### What this task involves
Leave out the images and repeat every entry below exactly.

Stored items
★ ★ ★ ★ ★ ★ ★
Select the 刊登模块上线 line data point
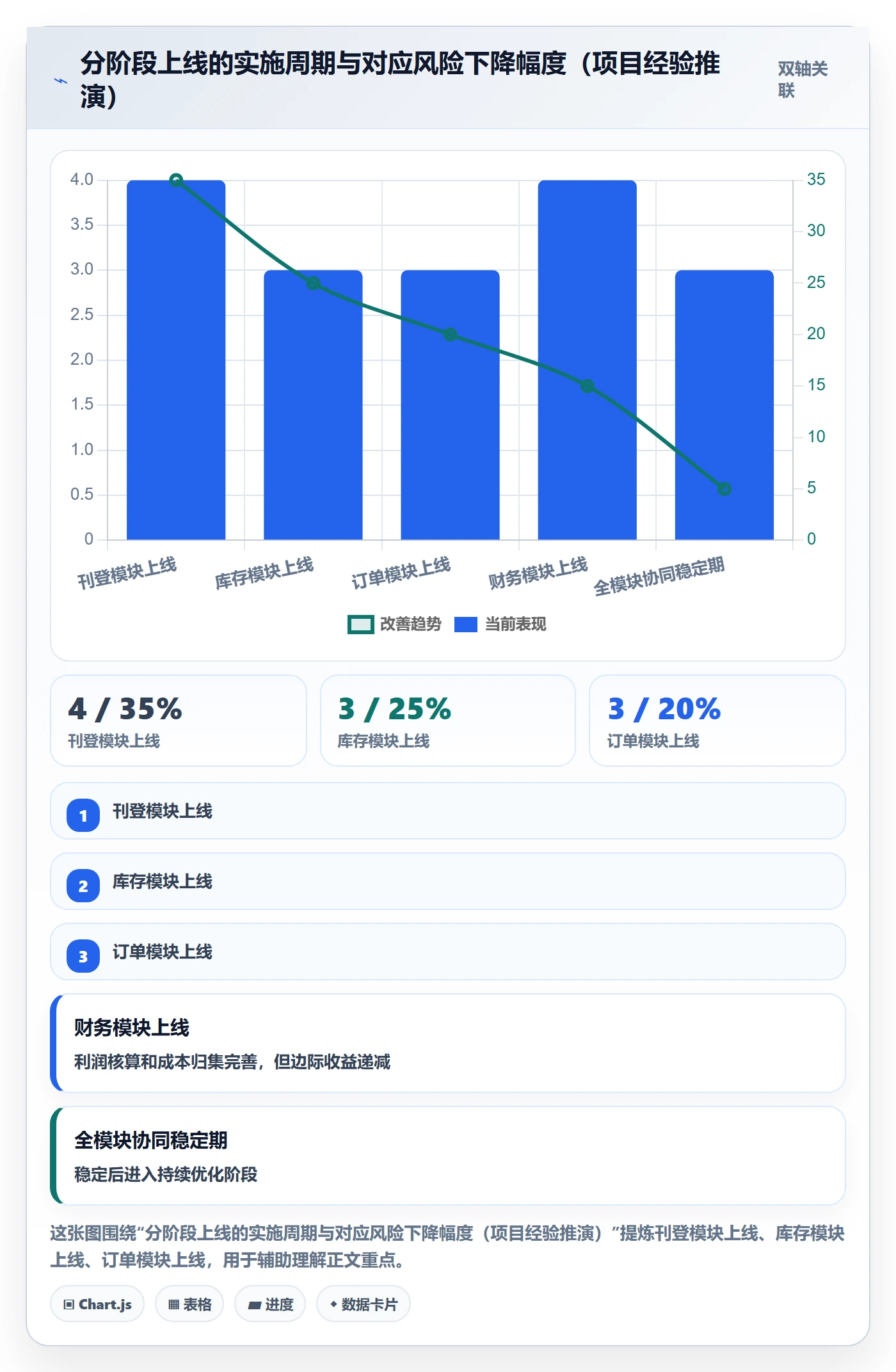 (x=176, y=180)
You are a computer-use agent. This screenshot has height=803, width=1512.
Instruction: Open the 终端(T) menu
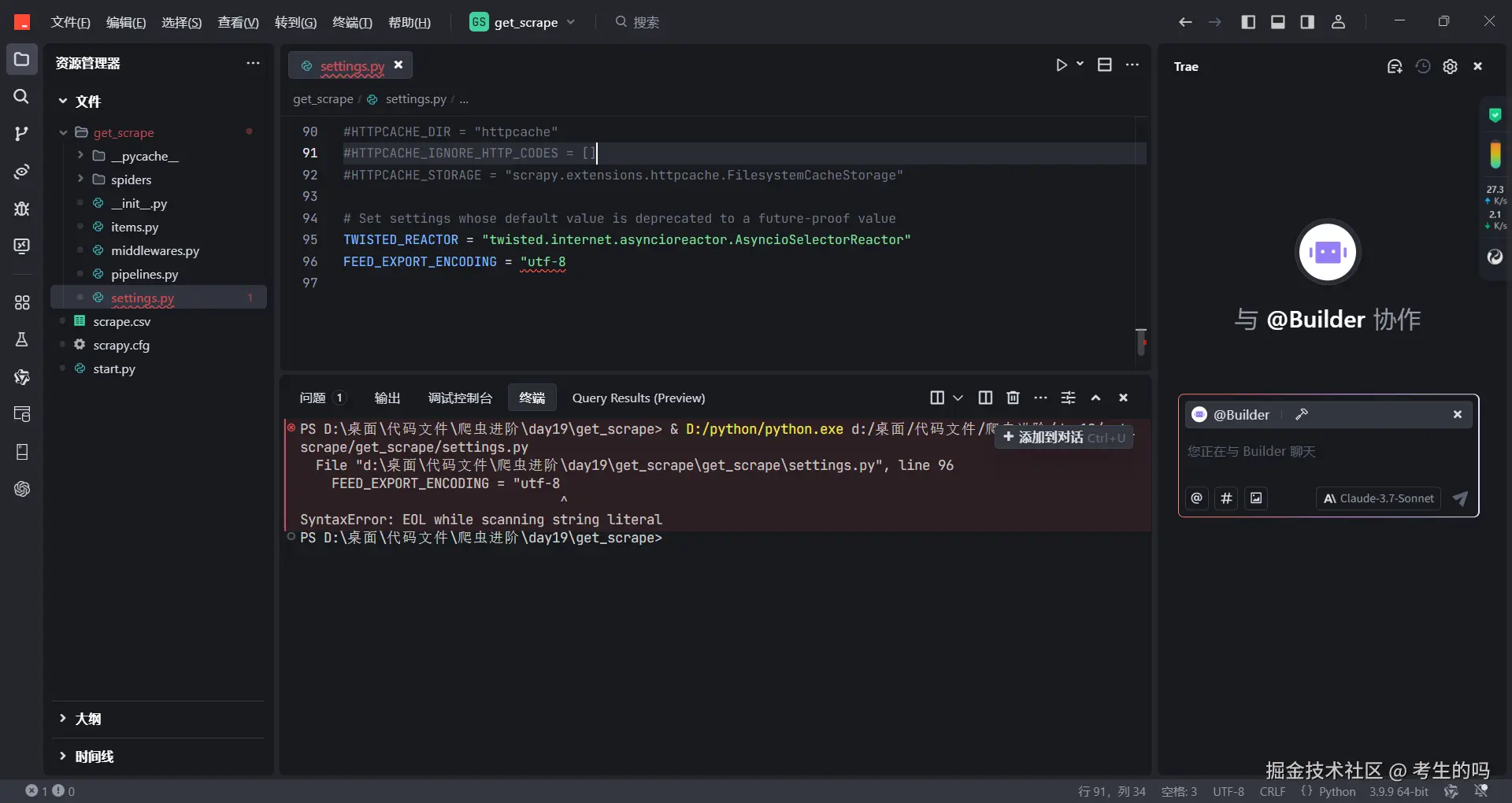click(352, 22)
★ ★ ★ ★ ★ ★ ★
### Your solution
Select the 刊登模块上线 line data point
 (x=176, y=180)
You are a computer-use agent. This screenshot has height=803, width=1512.
Instruction: Open the 终端(T) menu
click(352, 22)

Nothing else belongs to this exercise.